He’s horrid. All I dislike about SF art…. Richard Powers, Paul Lehr, and Robert Foster — those are the SF artists that stir my imagination.
“Horrid” seems a bit strong to me, but yeah, I too have never cared for an illustration style that leaves nothing to the imagination (and that’s the style that dominated from 1975 onward). When it comes to the depiction of hardware like spaceships, I much prefer John Berkey’s painterly approach. He always kept things somewhat mysterious – you were never 100% sure about the details of the objects he depicted.
Yeah, I find Foss’ work plain, dull, and too “descriptive”…
…it never feels “inspired by” the story it illustrates, rather, “describing” something about a scene. Also, he tends to repeat a series of spaceship forms interchangeably — which in itself isn’t an issue. But, he often feels uninspired by what he’s illustrating.
I kind of wish you would review more bad books. My TBR pile grows yet again, and it’s all your fault.
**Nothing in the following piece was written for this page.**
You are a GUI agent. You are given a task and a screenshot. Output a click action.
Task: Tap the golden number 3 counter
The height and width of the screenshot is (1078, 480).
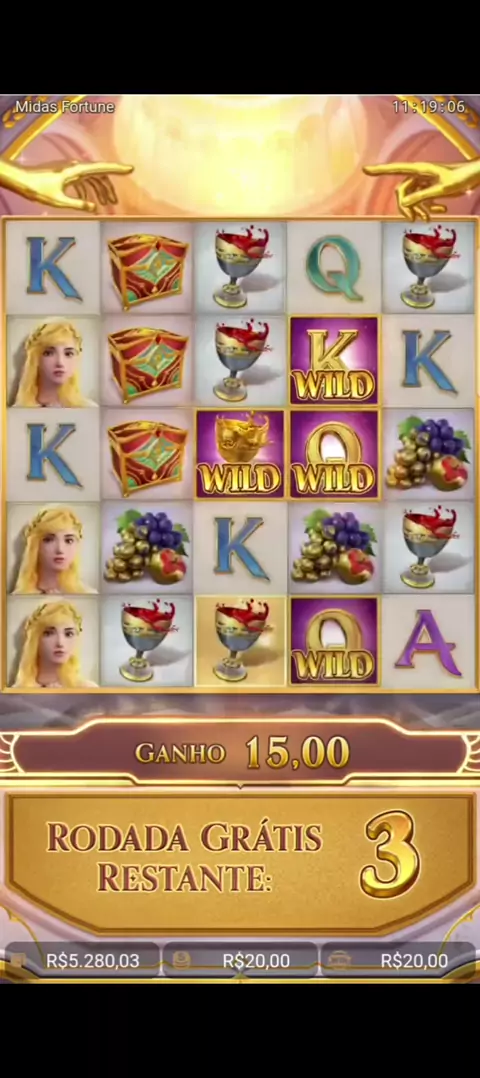(390, 855)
But have you read any of the books I’ve reviewed/enjoyed? You might discover our tastes are not the same — hahaha 😉
If you like pulp, this is good. I personally am not a fan of pulp in the slightest but still thought this was fun to read and very nostalgic.
This is true! We don’t always agree, but when you give something high marks, I generally assume that it’s worth reading. At the least, I can then be enraged and write a frothing rant about it.
For curiosity’s sake, what have we disagreed on? hehe
I don’t know if we “disagree” so much as I have less taste for the New Wave than you seem to. And likely, some of my guilty pleasures would meet with some disdain. :p
To your credit, I think, I haven’t read most of the books reviewed on here. My own blog has a different axe to grind, so I’m less familiar with older things.
Ah yes, people do seem to have a love hate relationship with the era. I’m generally more inclined to like well-written (and yes, what genre readers call “overwritten” is generally rather normal for literature — hehe) SF… And I like how authors of the movement tried to be inventive, literary, etc. In a genre plagued by a severe lack of invention — which is striking considering that it’s supposedly futuristic, open to imagination but makes sense considering original audiences — I applaud these attempts. And yes, they certainly don’t always come off brilliantly, that’s for sure.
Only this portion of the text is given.